**PROMPT A**
In the text below on carers and families in reablement, which services commissioned the reablement team to work with Jill Hunter?
**PROMPT B**
Continue the text below on carers and families in reablement from its last sentence.

**READING PASSAGE**

┏━━

The role of carers and families in reablement
What is the video about?
The film introduces Jill Hunter who was recently discharged from hospital with limited mobility, following major surgery. Jill lives alone and was determined to return to her independent lifestyle. To enable this, Central Bedfordshire adult social care services commissioned their reablement team to work with Jill. We hear from two community reablement workers about the incredible transition people like Jill can make from initially requiring intensive support to being completely independent. We also hear how crucially important it is for families to ‘buy into’ the reablement ethos and contribute to its success. In turn, Emily Holzhausen (Carers UK) describes how reablement teams must respect and involve families, recognising their role as part of the whole support circle.
Messages for practice
- Supporting older and disabled people through reablement can significantly improve their independence, giving them confidence to manage alone at home or with reduced support.
- Reablement is underpinned by a very different ethos to traditional home care, which normally involves doing things for an individual. In contrast, reablement involves care workers standing back and encouraging people to learn or re-learn skills they may have lost through illness or disability.
- Reablement can also be of great benefit to families of people using the service since it can reduce the amount of care they need to provide. Families should be treated as part of the whole care circle, playing an important role in sustaining the benefits of reablement as well as benefitting from it.

┗━━

**DATA EXTRACTS**

┏━━

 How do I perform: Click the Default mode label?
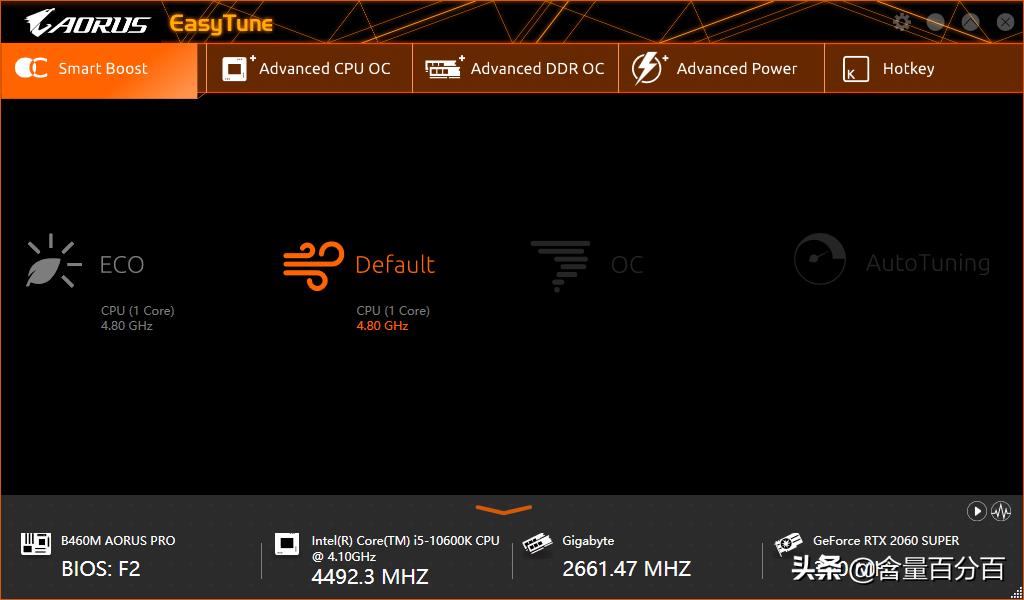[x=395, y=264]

┗━━
┏━━

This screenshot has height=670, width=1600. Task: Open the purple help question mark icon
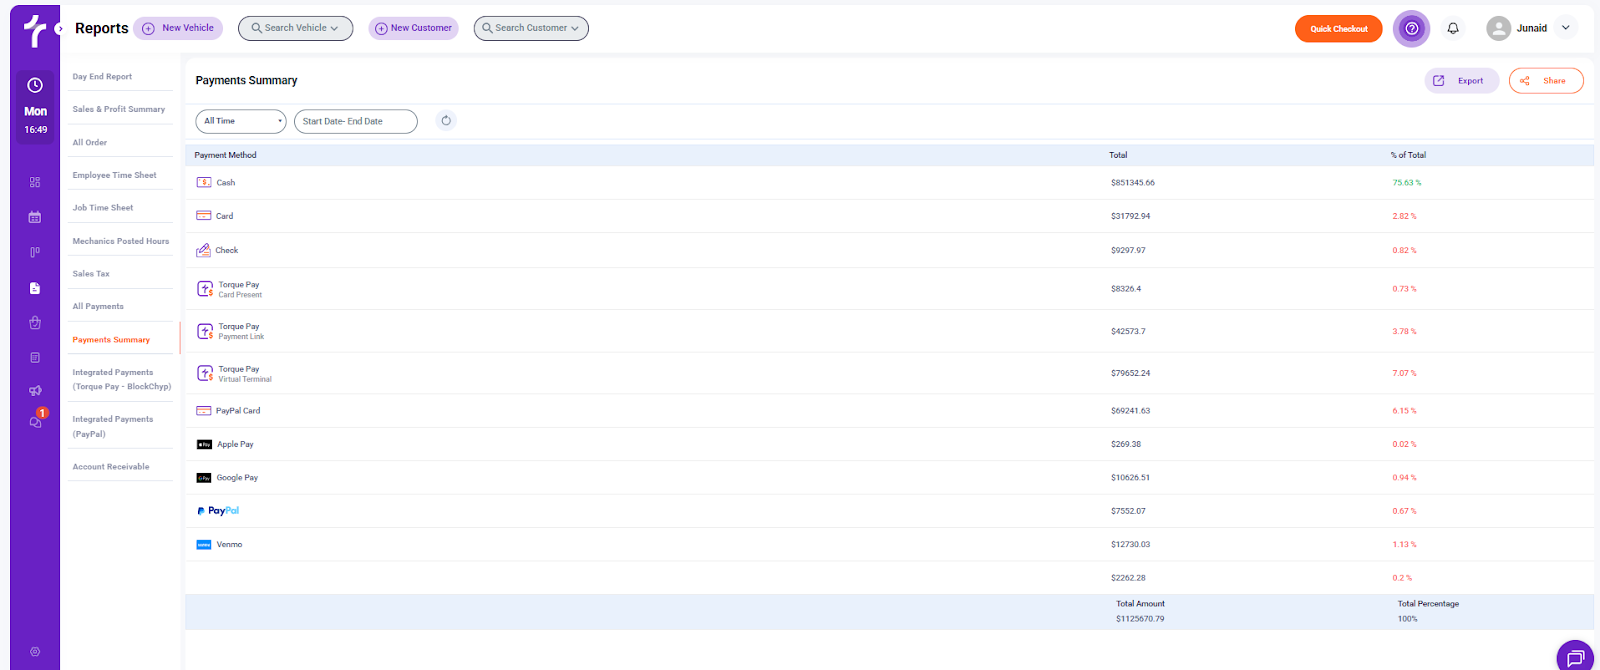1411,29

┗━━

**ANSWER BOX A**
Central Bedfordshire adult social care services.

**ANSWER BOX B**
- It is crucial for social workers and reablement providers to encourage families’ support for reablement. This should include teaching families new approaches to providing care. Just as reablement care workers are taught to stand back, families can be encouraged to do the same, resisting their natural response to intervene when the person is struggling with a task.
- Since reablement is a relatively new service, professionals need to be very clear with families about its boundaries in terms of the nature and length of support. If the ending of the service is not handled well, family carers can often feel abandoned.
Who will find this useful?
Families of people using reablement, advocates of families and people using reablement, people using reablement, care workers and people managing reablement teams, commissioners of health and adult social care.